Today was a learning day, and I think we all need these once in a while.  After enjoying a 12 oz sirloin at Ruth’s Chris last night – first steak since late ‘08, and oh lordy it was good (but coulda done without the price tag!) – I had to keep to my training schedule and pull a 9 miler out of the can today.

Well, Murphy’s Law hit me from all sides.  I was up ‘til 5 watching the women’s WC marathon, slept 4 fitful hours, drank coffee and had a donut, failed to consume any useful calories, and sat around until 2:30 before I ran.  Once out the door, it took 10 minutes of wandering the neighborhood and rebooting my iPhone before the GPS could find a satellite, my Achilles throbbed from the first step, RunKeeper shut down mysteriously for a mile so I lost my time and distance, and construction had closed the trail I was running, so I had to abandon my meticulously pre-planned route and wing it (with my distances all thrown to hell after the RunKeeper nonsense).  At what I took to be 6ish miles in, the ol’ hamstrings decided they’d had enough, a mile further along my toes alerted me that my shoes are 1/2 size too small for long runs, and I spent the last three miles walking a minute for every four I ran.  And I finally gave it up a mile from home and walked in.

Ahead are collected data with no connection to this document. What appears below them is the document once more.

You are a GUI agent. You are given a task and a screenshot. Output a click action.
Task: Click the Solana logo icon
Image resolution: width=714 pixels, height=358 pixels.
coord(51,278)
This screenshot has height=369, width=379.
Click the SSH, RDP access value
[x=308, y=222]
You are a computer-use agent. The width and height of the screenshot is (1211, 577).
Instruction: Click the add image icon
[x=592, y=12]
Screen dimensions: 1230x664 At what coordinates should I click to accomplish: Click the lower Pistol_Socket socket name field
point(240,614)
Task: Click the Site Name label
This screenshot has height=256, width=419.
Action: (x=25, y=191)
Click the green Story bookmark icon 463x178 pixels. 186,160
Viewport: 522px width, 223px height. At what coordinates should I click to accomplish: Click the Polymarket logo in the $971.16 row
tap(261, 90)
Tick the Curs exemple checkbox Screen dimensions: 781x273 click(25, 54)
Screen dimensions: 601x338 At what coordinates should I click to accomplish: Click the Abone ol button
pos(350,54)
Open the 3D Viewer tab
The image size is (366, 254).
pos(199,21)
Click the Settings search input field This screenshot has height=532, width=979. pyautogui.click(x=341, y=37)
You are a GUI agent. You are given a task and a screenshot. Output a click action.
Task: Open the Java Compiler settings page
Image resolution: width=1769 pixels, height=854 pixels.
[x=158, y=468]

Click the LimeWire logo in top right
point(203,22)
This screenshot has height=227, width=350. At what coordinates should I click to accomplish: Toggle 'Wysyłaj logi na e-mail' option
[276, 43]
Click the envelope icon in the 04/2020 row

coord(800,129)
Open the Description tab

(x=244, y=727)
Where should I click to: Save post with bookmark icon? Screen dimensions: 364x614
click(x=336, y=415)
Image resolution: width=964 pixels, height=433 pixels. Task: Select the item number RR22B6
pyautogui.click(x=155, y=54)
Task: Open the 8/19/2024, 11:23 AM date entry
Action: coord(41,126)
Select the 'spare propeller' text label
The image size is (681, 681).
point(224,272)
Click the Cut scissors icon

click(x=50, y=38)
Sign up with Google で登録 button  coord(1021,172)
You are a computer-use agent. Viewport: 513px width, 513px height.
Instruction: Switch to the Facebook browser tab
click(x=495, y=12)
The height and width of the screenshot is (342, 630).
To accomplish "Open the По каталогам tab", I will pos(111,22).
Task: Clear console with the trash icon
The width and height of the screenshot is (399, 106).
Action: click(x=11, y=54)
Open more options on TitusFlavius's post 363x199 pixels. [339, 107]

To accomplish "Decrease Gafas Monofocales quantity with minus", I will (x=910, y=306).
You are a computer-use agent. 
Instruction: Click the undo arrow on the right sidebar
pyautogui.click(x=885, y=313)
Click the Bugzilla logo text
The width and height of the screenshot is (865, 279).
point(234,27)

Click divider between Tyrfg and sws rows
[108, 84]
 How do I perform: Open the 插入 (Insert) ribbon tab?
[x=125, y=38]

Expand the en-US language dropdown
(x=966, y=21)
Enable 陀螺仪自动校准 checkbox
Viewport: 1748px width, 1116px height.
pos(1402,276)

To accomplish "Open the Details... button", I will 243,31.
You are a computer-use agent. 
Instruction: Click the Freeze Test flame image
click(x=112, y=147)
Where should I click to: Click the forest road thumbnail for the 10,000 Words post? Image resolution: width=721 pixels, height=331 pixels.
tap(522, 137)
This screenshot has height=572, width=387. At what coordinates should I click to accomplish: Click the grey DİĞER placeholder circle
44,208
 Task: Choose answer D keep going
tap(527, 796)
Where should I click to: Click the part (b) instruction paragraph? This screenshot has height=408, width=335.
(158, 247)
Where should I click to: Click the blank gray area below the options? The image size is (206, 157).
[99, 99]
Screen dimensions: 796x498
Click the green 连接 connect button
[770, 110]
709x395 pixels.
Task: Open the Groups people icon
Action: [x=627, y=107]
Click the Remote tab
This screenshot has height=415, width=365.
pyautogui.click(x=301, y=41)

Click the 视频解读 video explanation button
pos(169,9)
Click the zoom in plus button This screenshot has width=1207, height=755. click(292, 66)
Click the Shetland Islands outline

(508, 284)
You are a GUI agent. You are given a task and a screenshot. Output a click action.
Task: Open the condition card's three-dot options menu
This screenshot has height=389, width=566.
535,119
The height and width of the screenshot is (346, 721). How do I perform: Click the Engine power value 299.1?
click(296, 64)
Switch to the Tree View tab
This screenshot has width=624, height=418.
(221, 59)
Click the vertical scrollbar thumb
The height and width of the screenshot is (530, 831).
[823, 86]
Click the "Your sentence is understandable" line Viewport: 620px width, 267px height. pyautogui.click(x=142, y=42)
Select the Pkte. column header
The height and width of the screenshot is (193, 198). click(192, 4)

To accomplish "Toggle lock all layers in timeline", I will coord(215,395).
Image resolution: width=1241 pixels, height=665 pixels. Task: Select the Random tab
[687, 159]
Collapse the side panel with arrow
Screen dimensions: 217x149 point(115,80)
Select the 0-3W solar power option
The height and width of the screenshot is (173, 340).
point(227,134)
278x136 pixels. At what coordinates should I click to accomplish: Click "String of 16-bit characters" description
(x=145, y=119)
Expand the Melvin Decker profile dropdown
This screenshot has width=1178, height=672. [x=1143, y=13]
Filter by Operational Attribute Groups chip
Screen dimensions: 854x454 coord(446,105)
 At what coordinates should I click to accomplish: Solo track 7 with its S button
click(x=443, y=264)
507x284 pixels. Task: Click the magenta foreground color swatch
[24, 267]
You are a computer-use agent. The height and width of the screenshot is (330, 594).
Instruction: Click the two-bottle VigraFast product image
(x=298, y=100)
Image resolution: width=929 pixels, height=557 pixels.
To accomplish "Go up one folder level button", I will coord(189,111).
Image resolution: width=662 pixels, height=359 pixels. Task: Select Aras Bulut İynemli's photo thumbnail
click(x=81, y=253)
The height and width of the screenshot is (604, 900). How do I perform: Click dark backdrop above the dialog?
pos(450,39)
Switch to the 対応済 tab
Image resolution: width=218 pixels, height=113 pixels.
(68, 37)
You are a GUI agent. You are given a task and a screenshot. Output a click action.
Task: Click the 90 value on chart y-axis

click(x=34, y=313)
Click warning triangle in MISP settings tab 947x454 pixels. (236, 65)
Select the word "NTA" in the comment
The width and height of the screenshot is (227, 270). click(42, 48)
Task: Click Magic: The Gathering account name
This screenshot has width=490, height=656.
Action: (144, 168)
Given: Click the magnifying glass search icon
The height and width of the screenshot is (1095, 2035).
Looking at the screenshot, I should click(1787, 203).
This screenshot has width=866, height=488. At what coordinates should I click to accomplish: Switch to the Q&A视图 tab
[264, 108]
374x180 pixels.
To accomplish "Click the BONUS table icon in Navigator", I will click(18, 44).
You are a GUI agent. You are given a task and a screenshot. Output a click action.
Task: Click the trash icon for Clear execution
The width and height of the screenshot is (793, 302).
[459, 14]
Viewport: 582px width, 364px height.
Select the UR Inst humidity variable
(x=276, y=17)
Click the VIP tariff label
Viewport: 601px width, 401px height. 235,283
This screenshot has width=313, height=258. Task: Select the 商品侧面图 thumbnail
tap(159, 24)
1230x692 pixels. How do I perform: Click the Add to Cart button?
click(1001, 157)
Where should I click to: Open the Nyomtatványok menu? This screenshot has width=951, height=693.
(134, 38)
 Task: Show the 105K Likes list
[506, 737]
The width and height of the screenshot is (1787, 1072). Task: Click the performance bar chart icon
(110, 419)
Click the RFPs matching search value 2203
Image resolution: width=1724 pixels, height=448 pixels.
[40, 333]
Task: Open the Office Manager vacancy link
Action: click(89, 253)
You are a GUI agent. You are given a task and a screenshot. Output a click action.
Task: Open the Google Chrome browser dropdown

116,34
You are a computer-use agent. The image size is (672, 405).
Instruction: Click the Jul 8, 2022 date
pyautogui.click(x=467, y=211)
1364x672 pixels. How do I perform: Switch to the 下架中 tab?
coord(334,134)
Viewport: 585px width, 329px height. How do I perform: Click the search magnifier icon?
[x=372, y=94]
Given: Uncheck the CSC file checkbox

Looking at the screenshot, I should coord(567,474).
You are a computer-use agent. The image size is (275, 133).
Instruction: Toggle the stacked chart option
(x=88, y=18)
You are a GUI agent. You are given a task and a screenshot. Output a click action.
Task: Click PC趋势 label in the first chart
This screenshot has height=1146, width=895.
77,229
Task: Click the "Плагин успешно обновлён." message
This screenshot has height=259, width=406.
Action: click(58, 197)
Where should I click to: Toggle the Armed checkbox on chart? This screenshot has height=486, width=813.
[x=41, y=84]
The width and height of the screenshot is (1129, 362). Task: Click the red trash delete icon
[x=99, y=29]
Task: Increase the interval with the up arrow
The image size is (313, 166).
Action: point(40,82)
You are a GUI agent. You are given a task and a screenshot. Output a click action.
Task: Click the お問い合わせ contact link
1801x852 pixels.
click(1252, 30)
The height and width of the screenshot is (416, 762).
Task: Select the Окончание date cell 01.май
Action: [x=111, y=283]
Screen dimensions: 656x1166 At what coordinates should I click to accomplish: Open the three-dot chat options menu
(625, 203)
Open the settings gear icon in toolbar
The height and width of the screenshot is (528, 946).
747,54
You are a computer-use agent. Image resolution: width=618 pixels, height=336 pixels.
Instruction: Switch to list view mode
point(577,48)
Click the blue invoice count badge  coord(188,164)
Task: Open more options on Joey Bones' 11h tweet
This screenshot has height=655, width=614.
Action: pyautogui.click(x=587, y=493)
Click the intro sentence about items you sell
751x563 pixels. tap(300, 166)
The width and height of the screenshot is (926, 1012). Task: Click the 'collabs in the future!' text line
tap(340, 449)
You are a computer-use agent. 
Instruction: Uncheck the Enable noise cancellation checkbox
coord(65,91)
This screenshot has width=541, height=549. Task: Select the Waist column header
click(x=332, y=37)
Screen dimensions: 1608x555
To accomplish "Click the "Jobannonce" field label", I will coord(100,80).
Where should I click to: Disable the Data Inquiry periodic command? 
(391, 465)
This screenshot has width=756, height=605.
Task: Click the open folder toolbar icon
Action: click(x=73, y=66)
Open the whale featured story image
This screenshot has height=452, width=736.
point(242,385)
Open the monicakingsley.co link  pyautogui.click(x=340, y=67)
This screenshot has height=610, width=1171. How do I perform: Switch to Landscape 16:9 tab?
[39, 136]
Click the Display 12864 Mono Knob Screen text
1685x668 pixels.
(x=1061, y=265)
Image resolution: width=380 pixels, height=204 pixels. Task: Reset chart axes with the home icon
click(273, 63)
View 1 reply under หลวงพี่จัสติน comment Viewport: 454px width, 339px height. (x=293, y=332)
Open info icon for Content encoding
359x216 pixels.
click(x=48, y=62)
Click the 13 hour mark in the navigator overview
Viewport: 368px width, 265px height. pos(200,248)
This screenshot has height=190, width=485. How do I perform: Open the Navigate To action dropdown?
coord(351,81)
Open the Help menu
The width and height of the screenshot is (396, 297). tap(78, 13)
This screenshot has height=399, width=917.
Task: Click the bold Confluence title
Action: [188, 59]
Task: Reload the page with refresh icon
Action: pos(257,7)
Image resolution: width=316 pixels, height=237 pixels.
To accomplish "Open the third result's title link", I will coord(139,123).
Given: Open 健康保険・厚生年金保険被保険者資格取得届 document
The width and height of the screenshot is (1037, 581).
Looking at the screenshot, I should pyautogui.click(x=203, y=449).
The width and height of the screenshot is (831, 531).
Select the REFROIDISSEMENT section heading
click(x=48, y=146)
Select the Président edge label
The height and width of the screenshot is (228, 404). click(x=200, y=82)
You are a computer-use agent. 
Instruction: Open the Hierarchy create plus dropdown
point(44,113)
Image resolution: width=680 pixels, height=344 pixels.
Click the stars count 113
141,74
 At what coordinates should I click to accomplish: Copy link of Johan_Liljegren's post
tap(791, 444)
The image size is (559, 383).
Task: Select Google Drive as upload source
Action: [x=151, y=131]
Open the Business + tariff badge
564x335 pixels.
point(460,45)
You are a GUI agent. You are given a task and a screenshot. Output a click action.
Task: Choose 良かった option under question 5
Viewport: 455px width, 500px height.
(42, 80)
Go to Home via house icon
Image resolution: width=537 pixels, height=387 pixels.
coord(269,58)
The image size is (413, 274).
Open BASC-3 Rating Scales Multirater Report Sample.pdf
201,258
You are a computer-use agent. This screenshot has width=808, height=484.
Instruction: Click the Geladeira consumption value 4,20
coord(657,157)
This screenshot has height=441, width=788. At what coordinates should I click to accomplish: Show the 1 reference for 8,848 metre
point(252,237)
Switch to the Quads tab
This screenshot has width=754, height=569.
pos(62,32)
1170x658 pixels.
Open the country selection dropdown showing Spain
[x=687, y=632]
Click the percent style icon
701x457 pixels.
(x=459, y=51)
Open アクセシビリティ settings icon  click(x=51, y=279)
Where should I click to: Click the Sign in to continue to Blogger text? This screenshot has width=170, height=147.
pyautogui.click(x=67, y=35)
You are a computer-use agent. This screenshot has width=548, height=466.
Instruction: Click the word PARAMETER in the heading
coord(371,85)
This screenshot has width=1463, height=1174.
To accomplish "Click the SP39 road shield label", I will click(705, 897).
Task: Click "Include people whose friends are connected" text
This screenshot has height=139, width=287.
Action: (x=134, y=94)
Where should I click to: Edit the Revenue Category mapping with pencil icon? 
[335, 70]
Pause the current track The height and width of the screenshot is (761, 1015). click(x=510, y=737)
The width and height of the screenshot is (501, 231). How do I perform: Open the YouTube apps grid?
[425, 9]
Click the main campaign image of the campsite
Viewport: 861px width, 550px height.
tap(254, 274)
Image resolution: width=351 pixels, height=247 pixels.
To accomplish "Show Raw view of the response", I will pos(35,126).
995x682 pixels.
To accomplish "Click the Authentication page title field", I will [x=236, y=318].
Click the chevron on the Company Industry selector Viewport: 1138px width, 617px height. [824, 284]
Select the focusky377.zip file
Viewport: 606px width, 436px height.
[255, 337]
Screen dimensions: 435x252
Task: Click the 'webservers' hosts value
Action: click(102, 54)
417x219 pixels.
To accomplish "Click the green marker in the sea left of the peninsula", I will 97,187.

Wow, right?  A hundred reasons to just turn around, go home and call it a day.  We’ve all these days, and we all know that temptation to just bag it.  But this is where the lesson comes in.

I adjusted my stride, just a bit, to try and go easy on the Achilles.  It didn’t solve the problem, but it let me run.  I found a new route to run.  I got to practice guessing at distances.  I got a good idea of some things I need to improve on, so I can work on them and not be surprised if they come up in a race.  And I learned that “Tuesday’s Gone” by Lynyrd Skynyrd has a near-perfect running cadence.  Who knew?  In short, I adapted.

This is the beauty and the difficulty in running; dealing with obstacles thrown in our path when we’re already tired and hot and sweaty and hurting.  It makes us feel weak at first to be thrown off stride, but ultimately we feel and are stronger for overcoming it.  We have to adapt to the situation as it unfolds, because it’s unpredictable – our legs can hurt, it can be too hot or too cold or start hailing or our bowels can refuse to cooperate.  So we learn to focus on what we can do, and not what we can’t.  What we did, rather than what we didn’t.  It doesn’t matter that I didn’t run the last mile; I did run the first 8.75! 

What did I learn?  That I can run nearly nine miles, no matter how bad I feel.  And that I can almost hit goal pace, even with a good dose of walking thrown in.  That my sense of distance needs some practice.  And that my pacing is getting much better.  These are good things, and as I hobble around for the next 24 hours with sore legs, I’ll remember them, and be ready to attack it again on Tuesday.